この戯曲について、作家・秦恒平氏は「谷崎の根本的な観念があらわに盛られている。その点が興味深い」とコメントした。また、作家の水上勉氏も『中央公論』同年十一月号に「谷崎潤一郎の反骨−「誘惑女神」を読む−」を発表し、同作品は発禁処分を受け、原稿もいったんは押収されていたという説を唱えた。
しかし、奇妙なことに朝日以外の大新聞は、その時期、これほどの大発見をいっこうに報道しようとはしなかった。そして、ほぼ三年を経て、事態は新たな展開を示すことになる。
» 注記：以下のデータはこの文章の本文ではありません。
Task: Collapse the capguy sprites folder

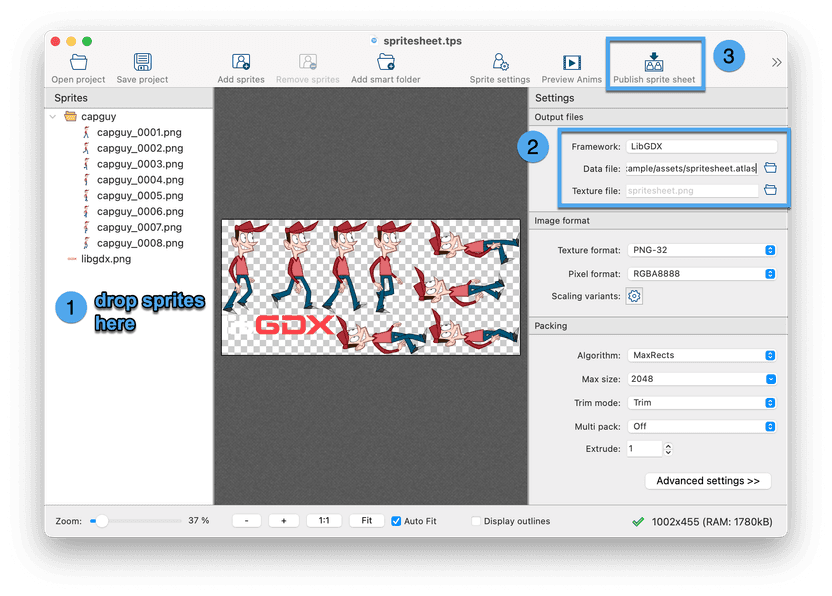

『国文学』六三年七月号が、特殊研究として、細江光氏の論文「谷崎の作品ではなかった・偽作『誘惑女神』をめぐって」を掲載したのである。
細江氏が発掘した第一の史料は、『東京日日新聞』大正六年十二月十三日付の記事「坪内博士、谷崎潤一郎両氏の名を騙る悪文士 原稿と手紙とを巧みに偽作して新聞雑誌社より金円を詐取す」である。その記事によると、倉田啓明という作家が、自作の戯曲『誘惑女神』を谷崎作と称して、売り込もうとしたというのである。倉田は、原稿の筆跡のみならず、原稿料領収書の筆跡、さらには電話交渉での声色まで谷崎に似せるという芸の細かさをみせたというのだ。
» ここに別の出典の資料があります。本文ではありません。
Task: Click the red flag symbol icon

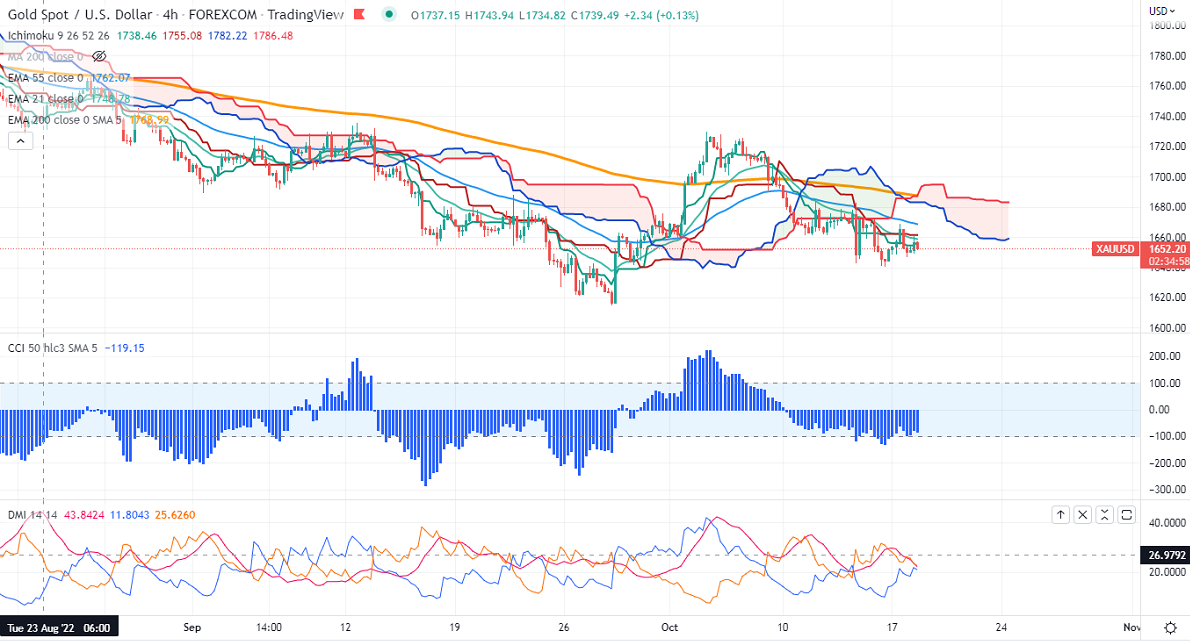Action: point(360,14)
細江氏は、さらに『誘惑女神』と倉田名義で発表された戯曲、小説との文章の一致を指摘し、「谷崎が倉田の作品を剽窃するはずはないのだから、こうした点から言っても、『誘惑女神』は谷崎の作品ではありえない」と論じている。
細江氏が発掘した『東京日日新聞』続報によると、倉田は谷崎の名を騙っただけではなく、坪内逍・の紹介状を偽造したり、北原白秋、山崎俊夫、芥川龍之助(介?)の名で自作を出版社、新聞社に持ち込むなどして、原稿料をせしめたことがあるという。
秦氏は『誘惑女神』に谷崎の思想があらわになっているとしたが、それも当然であった。倉田は『誘惑女神』創作にあたって、谷崎の思想をも模倣したのである。
細江氏は次のように述べる。「『誘惑女神』は、一読して明らかな駄作である。それにもかかわらず、これが谷崎の作品として罷り通ってしまったのは何故か。恐らく一つには、大正の谷崎には駄作が多いという必ずしも正しいとはいえない先入観のせいであろう。勿論、筆蹟鑑定のむつかしさと、それにもかかわらず、周囲の期待に添った結論を急いだことも原因の一つであろう。当時の新聞に当ってみなかった調査の杜撰さと文体的差異に対する鈍感さも非難されねばなるまい。しかし、何よりも重大なのは、倉田の事件が私を含めた谷崎文学研究者の間で、殆ど完全に忘れ去られていたことである。・・・類似の事件が今後再び起らないという保証はない。我々は、今回のケースを良き教訓として、二度と再び偽作に欺かれることがないように、十分な注意を払わなければならないのである」。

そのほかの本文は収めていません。